J’ai envie de te raconter comment il avait sauvé la vie de Pascal Dias, militant pro-Fln visé par un attentat de l’Oas et comment il profitait de sa tournée pour vendre des journaux pour aller aux renseignements.
Lors d’une rafle, il fut missionné, enfant qu’il était, de s’enquérir des traces de vie de notre cousin Mohammed porté disparu. Youcef l’avait retrouvé dans un trou au milieu de la caserne, victime d’un rituel sadique qui consistait à faire uriner sur lui tous les bidasses.
Ma tante ne retiendra que la bonne nouvelle de sa survie. Pascal Dias lui fut exfiltré vers le maquis pour le protéger alors que notre maison était le sanctuaire des katibas, son infirmerie, son centre logistique et la trésorerie des collectes de l’impôt révolutionnaire.
Je dirai peut-être qu’un rapport de Youcef sur les agissements du capitaine pro-oas Schedeke valut à ce dernier d’être démis de ses fonctions et annonce en fut faite à la radio.

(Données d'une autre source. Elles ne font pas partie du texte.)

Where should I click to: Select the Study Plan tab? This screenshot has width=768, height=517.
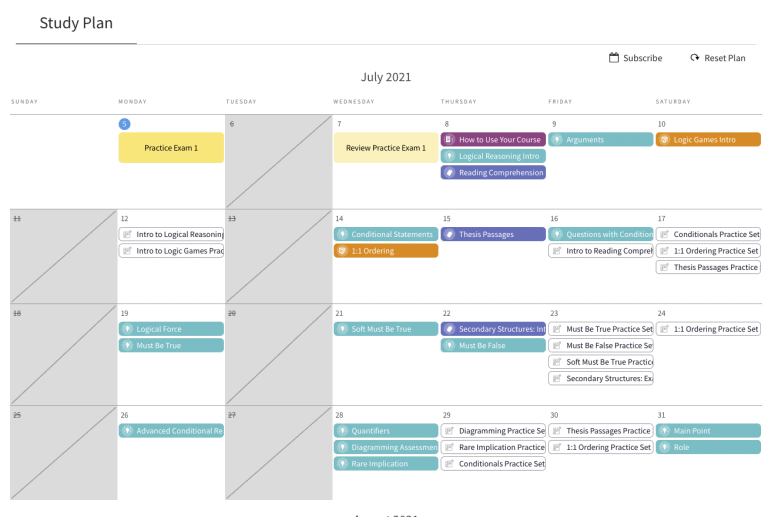[76, 23]
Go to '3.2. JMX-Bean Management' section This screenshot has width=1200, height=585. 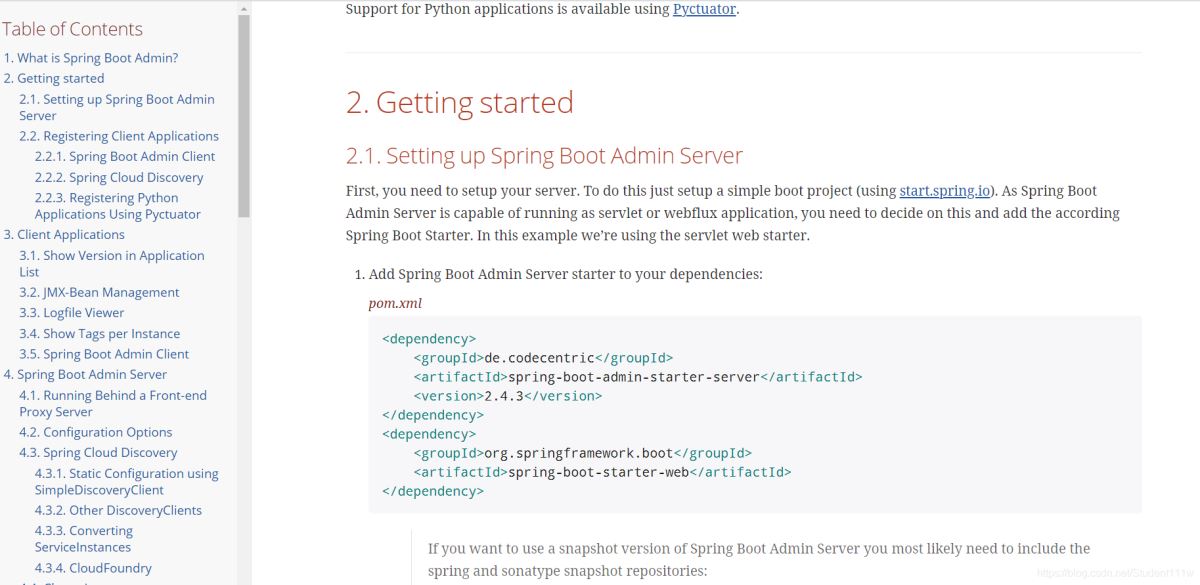tap(110, 292)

En médecine, l’intérêt académique de Youcef le portait vers la sexologie et il aurait aimé s’y spécialiser à Montréal. Il écrira d’ailleurs un livre sur la question dont les droits sont en déshérence chez un éditeur peu scrupuleux.
Youcef ne laissera ni héritage, ni maison, ni voiture, ni liquidités mais bien plus que cela, l’image d’un savant humble parmi les humbles.

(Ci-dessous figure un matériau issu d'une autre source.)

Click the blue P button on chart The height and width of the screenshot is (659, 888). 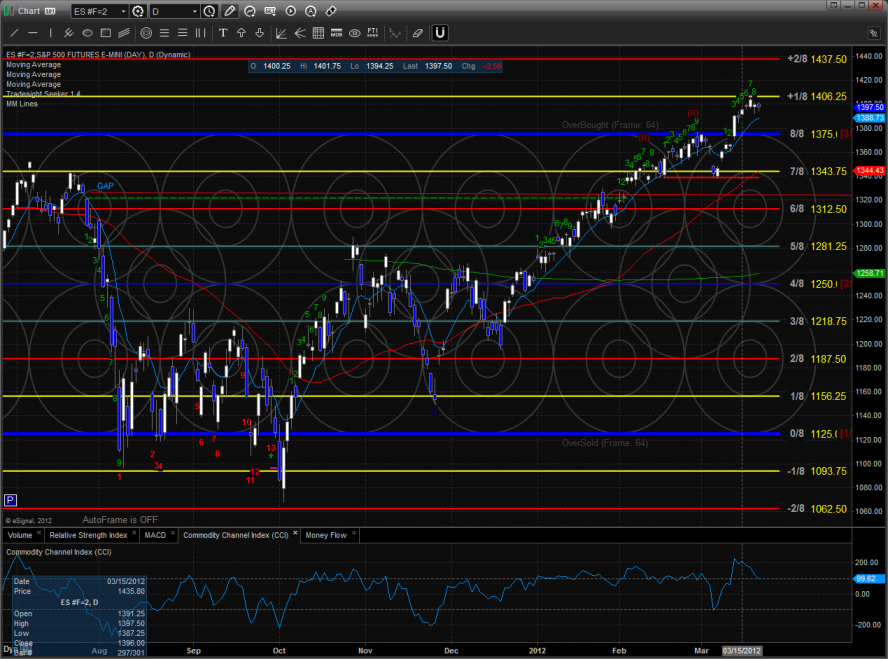point(10,499)
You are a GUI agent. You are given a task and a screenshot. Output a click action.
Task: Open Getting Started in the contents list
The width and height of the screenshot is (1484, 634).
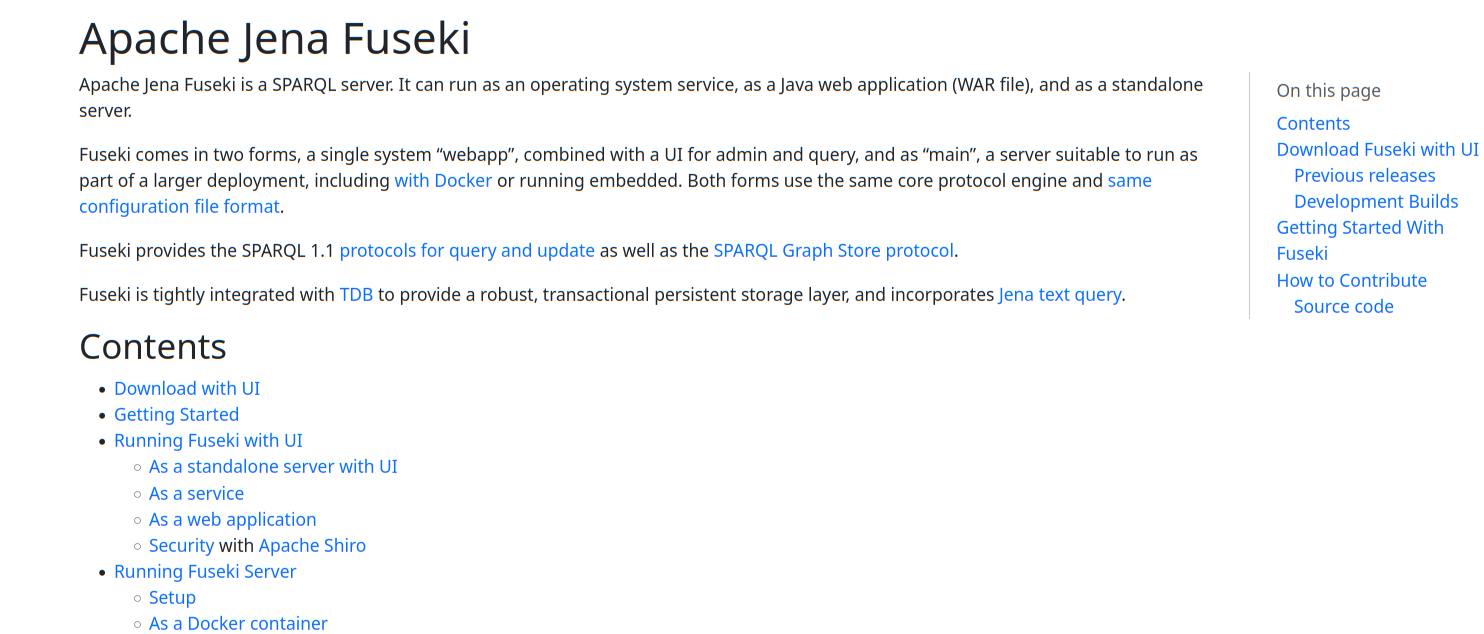coord(176,415)
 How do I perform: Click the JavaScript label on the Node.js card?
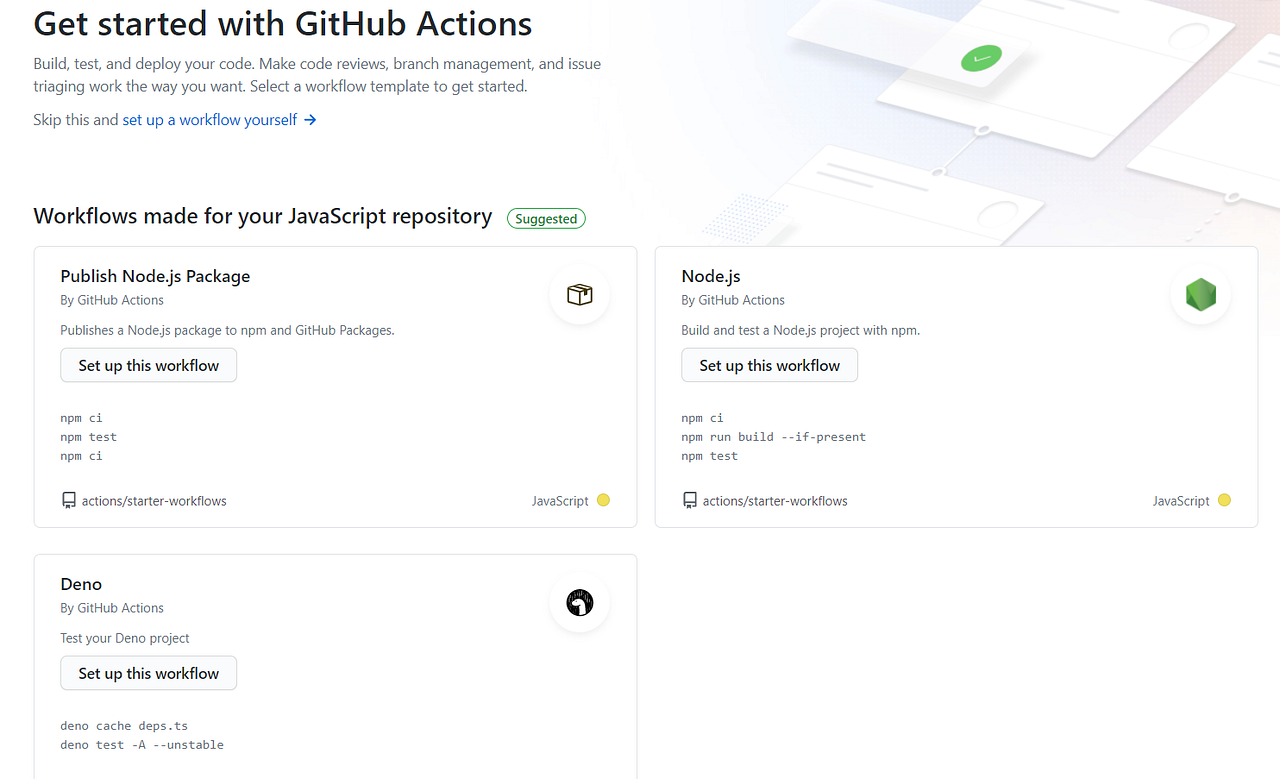point(1181,500)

De la promotion de Lakhehal Benyahia, j’ai vu beaucoup de gens changer avec l’accès au pouvoir et Youcef rester Youcef.
Je ne sais si c’est folie de continuer à voir Youcef vivant mais ma proximité professionnelle avec les tables de vivisection ne m’empêche pas de croire à la force de l’esprit.

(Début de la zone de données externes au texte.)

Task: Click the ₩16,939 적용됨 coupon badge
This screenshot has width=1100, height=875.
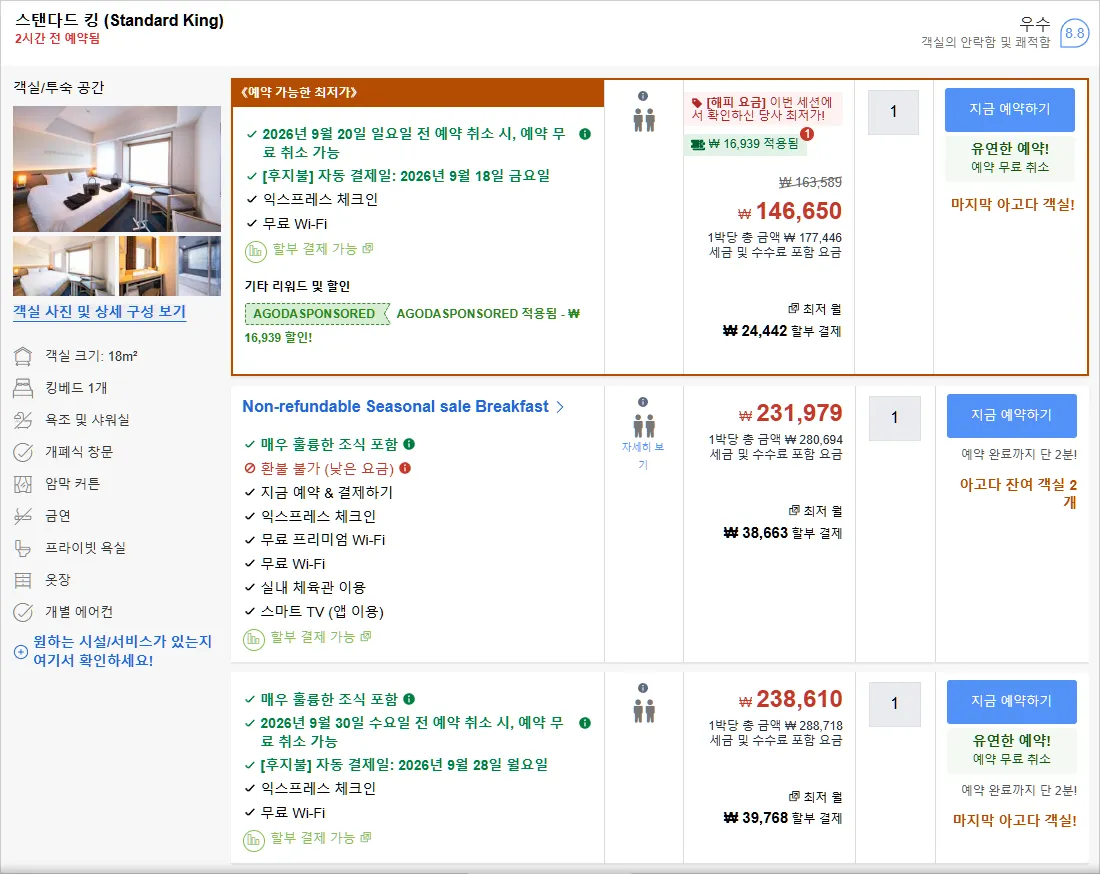Action: coord(745,144)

….Nous gardâmes le silence un long moment et pendant tout ce temps Youcef était avec nous.
Allah Akbar!
Cher Bouazza,
Je ne sais si tu te rappelles que tu as été le premier à me diagnostiquer un perforation du tympan, suite à un coup reçu dans un match de foot-ball! Tu m’avais promis une tympanplastie (je crois que c’est comme ça que ça se dit dans votre jargon!) que je n’ai jamais faite, et je me porte mieux! Si je te raconte ça, c’est pour te dire qu’il y de simples souvenirs qui marquent par leur simplicité, comme les cadeaux! Et le souvenir que j’ai de Feu Youcef, c’est justement son dévouement au profit du journal et de ses lecteurs. Sa promptitude à répondre à ma sollicitation et d’amener son fiston Tarik. Le peu de moments qu’il a passé avec nous, lui ont suffi pour être adopté par le lectorat mieux que nous tous. C’était sa bonhomie, sa manière de percevoir la vie. Ses contributions étaient d’un haut niveau, mais écrites simplement pour que le lecteur profane puisse les comprendre.
Je voudrais que tu saches, que sa famille sache qu’il a laissé un grand vide à BAI.
Je prie Dieu de lui accorder toute sa Miséricorde.